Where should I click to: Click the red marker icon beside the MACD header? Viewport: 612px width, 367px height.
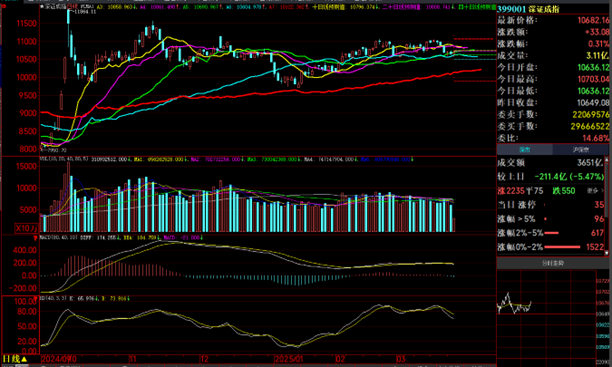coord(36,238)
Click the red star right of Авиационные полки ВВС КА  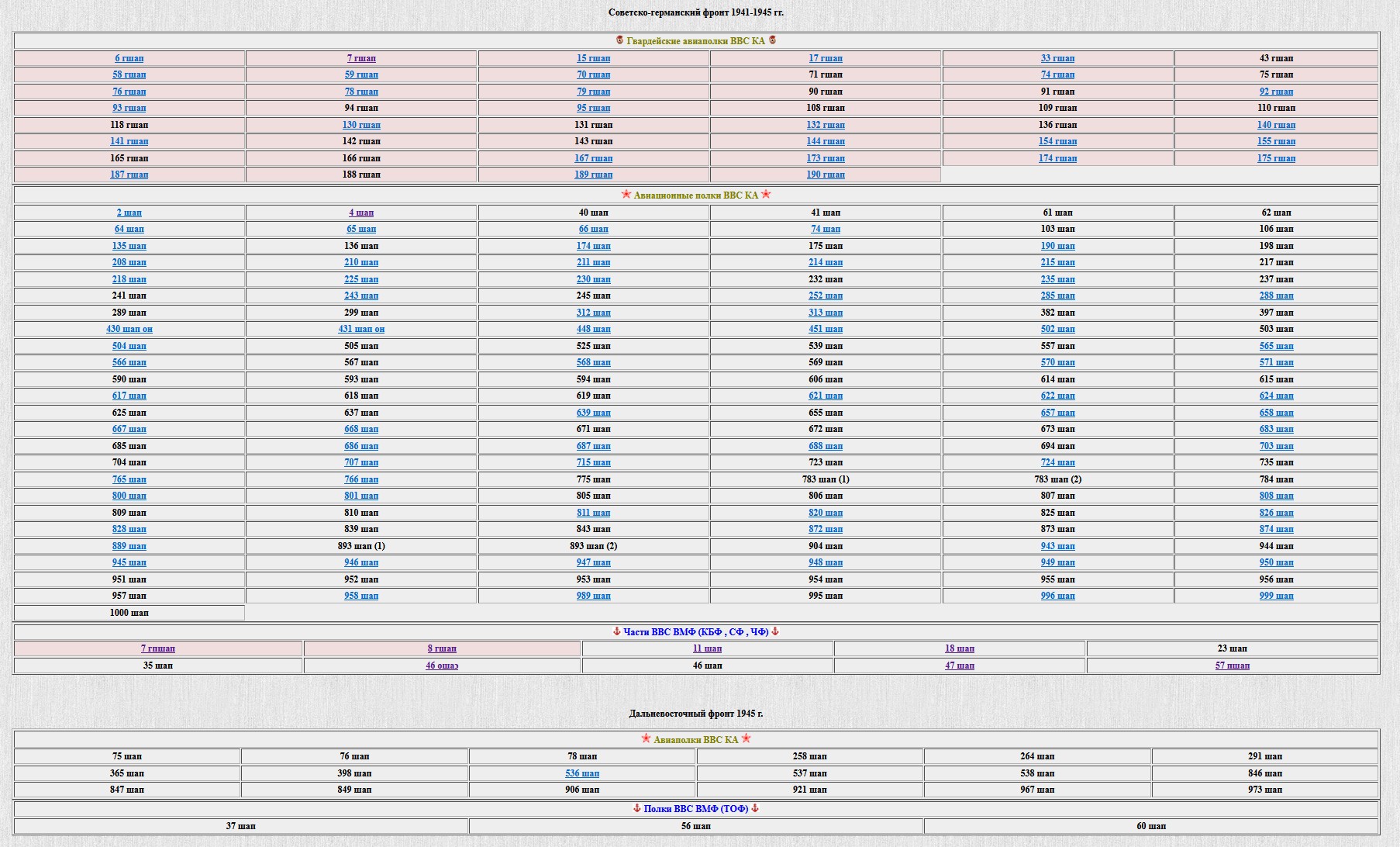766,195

++++++++

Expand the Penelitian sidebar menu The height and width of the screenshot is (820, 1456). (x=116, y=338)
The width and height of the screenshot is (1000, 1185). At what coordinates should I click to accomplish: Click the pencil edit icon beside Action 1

++++++++

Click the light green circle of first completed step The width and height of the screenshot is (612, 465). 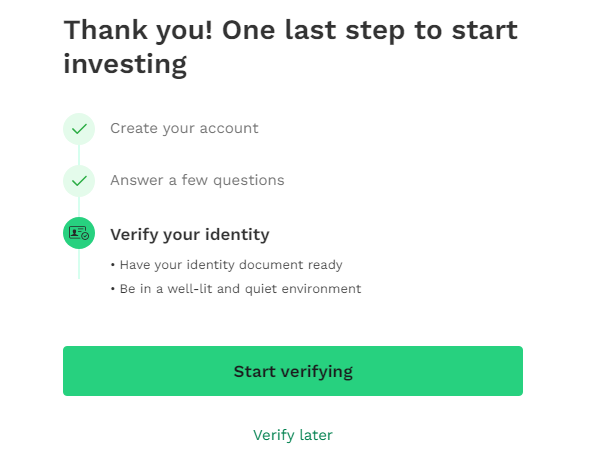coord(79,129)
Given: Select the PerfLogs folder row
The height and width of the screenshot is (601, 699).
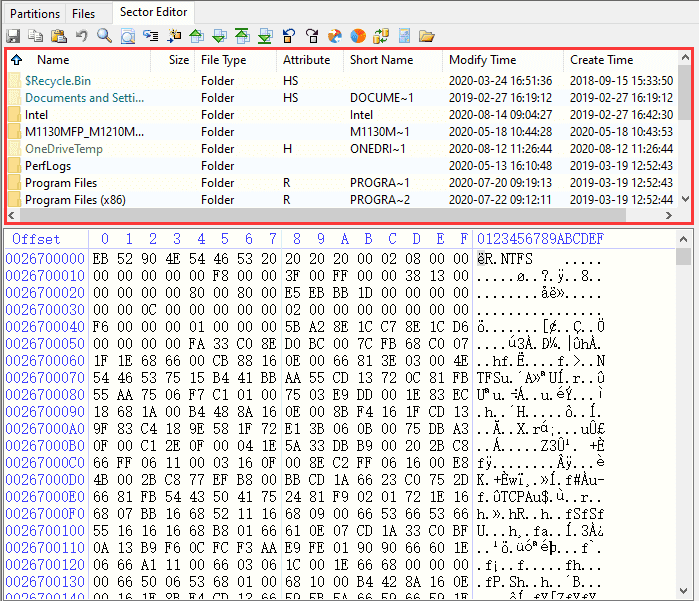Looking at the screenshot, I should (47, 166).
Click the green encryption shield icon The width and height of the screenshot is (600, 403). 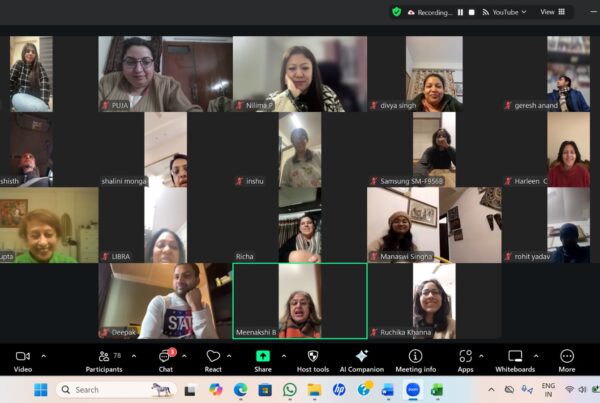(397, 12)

++++++++

### TASK
Using the records above, copy word for word the line with "Expand the Penelitian", the line with "The width and height of the screenshot is (1000, 1185).", and every line between them.

### TASK RESULT
Expand the Penelitian sidebar menu The height and width of the screenshot is (820, 1456). (x=116, y=338)
The width and height of the screenshot is (1000, 1185). At what coordinates should I click to accomplish: Click the pencil edit icon beside Action 1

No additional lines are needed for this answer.